=== EXERCISE ===
Please copy out the stretch of the listing from the line containing "The image size" through the line containing "open-book-icon is located", keeping every character unchanged.

=== Collected data ===

***

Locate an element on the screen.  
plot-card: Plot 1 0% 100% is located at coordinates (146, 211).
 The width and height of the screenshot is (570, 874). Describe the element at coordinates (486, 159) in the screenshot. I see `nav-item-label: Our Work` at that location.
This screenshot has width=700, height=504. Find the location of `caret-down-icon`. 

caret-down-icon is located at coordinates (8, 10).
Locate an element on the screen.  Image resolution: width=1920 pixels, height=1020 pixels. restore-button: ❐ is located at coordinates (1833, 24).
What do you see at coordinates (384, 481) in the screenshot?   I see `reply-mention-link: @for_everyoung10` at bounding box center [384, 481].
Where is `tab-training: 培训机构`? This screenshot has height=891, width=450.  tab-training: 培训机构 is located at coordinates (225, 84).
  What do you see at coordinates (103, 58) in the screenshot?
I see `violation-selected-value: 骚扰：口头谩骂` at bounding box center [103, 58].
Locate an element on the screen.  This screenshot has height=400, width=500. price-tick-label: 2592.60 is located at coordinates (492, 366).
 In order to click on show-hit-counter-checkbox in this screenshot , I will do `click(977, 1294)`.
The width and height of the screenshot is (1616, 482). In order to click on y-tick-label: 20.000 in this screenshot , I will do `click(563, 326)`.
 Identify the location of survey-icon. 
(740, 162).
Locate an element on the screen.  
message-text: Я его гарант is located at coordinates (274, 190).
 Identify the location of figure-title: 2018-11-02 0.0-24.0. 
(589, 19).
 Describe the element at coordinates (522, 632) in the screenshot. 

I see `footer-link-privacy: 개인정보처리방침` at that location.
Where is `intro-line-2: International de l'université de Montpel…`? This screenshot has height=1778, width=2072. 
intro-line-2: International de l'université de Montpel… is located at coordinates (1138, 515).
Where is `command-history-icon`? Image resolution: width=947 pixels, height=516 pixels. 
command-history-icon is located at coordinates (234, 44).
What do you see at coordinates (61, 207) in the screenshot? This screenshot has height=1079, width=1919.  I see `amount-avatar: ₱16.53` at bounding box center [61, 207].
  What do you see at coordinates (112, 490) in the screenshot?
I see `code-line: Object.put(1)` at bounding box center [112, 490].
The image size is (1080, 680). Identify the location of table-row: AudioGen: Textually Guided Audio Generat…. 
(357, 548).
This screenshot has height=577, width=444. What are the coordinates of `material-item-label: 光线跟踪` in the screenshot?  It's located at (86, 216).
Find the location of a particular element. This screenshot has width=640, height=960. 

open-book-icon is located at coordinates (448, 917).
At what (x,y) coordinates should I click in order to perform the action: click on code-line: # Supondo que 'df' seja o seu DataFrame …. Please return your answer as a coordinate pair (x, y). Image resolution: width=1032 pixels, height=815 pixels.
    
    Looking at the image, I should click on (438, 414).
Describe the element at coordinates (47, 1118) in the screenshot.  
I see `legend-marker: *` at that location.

***

=== SOLUTION TO THIS TASK ===
The image size is (1080, 680). Identify the location of table-row: AudioGen: Textually Guided Audio Generat…. 
(357, 548).
This screenshot has height=577, width=444. What are the coordinates of `material-item-label: 光线跟踪` in the screenshot?  It's located at (86, 216).
Find the location of a particular element. This screenshot has width=640, height=960. 

open-book-icon is located at coordinates (448, 917).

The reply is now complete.